Exercise task: According to the forum thread on primary schools in Bilbao, why has the family not yet settled on housing?

# Primaries (model A) in Bilbao



## IvyVo (Dec 3, 2020)

We’re planning on one year abroad in Bilbao. Husband is Basque, fluent in Spanish and limited Euskera. Kids will be 6 and 11 and currently attend a bilingual (eng/span) school in the States. We’re looking for any help with finding schools with main subjects (if not all) taught in Spanish. The main purpose of this trip is to cement their Spanish skills through full immersion. Any advice as to how to find a list of Model A primarias in Bilbao is appreciated. We have not locked down housing as we’re letting the school determine what part of Bilbao we will end up in. Kids are dual citizens (US/EU)
Thanks in advance!


----------



## xabiaxica (Jun 23, 2009)

IvyVo said:


> We’re planning on one year abroad in Bilbao. Husband is Basque, fluent in Spanish and limited Euskera. Kids will be 6 and 11 and currently attend a bilingual (eng/span) school in the States. We’re looking for any help with finding schools with main subjects (if not all) taught in Spanish. The main purpose of this trip is to cement their Spanish skills through full immersion. Any advice as to how to find a list of Model A primarias in Bilbao is appreciated. We have not locked down housing as we’re letting the school determine what part of Bilbao we will end up in. Kids are dual citizens (US/EU)
> Thanks in advance!


I tried putting 'colegios modelo a en Bilbao' into Google & the top 2 are modelo a y b - or you could look on the ayuntamiento website Bilbao.eus, Inicio. Click 'cuidadanía' & then 'centros educativivos'


----------



## IvyVo (Dec 3, 2020)

Dataset section:

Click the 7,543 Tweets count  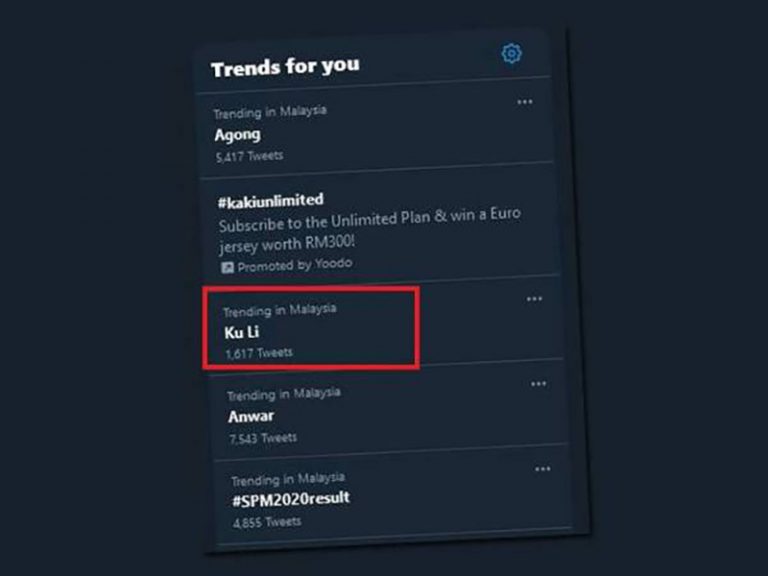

The output: The family has not locked down housing because they are letting the school determine what part of Bilbao they will end up in. They intend to choose a school first and then find a home in that area.